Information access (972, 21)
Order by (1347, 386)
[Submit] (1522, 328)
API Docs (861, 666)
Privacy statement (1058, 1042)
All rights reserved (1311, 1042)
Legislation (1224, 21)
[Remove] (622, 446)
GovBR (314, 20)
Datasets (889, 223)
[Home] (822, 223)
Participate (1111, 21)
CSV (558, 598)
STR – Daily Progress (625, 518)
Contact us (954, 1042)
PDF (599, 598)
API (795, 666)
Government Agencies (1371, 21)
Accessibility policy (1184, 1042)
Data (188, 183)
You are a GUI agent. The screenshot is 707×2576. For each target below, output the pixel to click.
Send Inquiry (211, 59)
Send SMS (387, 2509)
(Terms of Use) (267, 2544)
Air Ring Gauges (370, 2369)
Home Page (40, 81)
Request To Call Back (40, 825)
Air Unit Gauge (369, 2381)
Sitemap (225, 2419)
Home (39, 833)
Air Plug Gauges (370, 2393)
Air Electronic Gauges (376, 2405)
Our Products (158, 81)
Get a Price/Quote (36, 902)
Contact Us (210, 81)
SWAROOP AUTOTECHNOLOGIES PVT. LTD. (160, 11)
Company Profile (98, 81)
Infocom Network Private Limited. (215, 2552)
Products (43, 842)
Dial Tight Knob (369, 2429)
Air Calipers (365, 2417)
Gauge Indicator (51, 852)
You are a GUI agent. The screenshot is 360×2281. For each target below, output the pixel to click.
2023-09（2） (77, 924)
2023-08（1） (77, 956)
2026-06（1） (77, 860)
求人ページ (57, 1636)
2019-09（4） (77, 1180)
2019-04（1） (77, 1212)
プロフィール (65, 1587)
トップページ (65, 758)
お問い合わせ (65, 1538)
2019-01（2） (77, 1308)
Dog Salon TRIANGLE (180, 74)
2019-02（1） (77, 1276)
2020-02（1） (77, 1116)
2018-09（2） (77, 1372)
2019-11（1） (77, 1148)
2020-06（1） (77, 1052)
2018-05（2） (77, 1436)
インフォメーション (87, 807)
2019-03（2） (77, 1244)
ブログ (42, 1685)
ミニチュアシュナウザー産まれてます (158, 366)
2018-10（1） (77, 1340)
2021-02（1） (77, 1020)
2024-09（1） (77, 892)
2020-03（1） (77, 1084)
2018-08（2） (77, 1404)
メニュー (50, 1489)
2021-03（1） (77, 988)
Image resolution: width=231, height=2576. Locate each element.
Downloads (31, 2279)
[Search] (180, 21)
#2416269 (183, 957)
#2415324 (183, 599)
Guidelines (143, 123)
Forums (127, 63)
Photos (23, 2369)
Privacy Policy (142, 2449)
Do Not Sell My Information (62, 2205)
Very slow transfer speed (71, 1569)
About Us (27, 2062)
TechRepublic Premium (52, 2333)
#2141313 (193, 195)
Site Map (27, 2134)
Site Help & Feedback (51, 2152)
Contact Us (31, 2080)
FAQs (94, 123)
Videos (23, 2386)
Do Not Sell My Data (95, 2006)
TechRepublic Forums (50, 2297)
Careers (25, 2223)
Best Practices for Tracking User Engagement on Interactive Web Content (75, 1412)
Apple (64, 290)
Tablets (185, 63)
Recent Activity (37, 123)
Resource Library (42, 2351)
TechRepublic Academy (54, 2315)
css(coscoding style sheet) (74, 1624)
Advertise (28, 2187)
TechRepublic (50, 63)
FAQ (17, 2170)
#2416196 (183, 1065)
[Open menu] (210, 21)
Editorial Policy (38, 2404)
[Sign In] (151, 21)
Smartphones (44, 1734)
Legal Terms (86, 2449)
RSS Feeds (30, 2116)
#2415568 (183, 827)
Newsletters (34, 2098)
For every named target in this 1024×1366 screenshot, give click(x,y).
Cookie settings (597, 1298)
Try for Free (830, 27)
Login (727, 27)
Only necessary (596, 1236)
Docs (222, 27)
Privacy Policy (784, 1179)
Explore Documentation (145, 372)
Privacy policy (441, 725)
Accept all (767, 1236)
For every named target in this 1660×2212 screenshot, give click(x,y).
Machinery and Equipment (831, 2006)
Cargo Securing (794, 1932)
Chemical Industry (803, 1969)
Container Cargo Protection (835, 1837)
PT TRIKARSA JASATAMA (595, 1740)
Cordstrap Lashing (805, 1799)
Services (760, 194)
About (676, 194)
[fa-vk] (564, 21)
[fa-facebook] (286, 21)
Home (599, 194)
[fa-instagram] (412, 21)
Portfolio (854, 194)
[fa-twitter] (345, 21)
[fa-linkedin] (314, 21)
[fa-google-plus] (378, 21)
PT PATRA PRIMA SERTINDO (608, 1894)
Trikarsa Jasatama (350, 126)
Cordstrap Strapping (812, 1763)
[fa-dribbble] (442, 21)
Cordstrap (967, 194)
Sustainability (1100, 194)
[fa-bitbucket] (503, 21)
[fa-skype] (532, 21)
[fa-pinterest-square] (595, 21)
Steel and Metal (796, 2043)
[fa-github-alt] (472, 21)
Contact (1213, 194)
___
> [EXERCISE OBJECTIVE] The stretch of entries above that starts with the line containing "Do Not Sell My Information (62, 2205)" and goes on through the line containing "TechRepublic (50, 63)" is to be transcribed exactly, and no other line is to be transcribed.

> [EXERCISE SOLUTION]
Do Not Sell My Information (62, 2205)
Very slow transfer speed (71, 1569)
About Us (27, 2062)
TechRepublic Premium (52, 2333)
#2141313 (193, 195)
Site Map (27, 2134)
Site Help & Feedback (51, 2152)
Contact Us (31, 2080)
FAQs (94, 123)
Videos (23, 2386)
Do Not Sell My Data (95, 2006)
TechRepublic Forums (50, 2297)
Careers (25, 2223)
Best Practices for Tracking User Engagement on Interactive Web Content (75, 1412)
Apple (64, 290)
Tablets (185, 63)
Recent Activity (37, 123)
Resource Library (42, 2351)
TechRepublic Academy (54, 2315)
css(coscoding style sheet) (74, 1624)
Advertise (28, 2187)
TechRepublic (50, 63)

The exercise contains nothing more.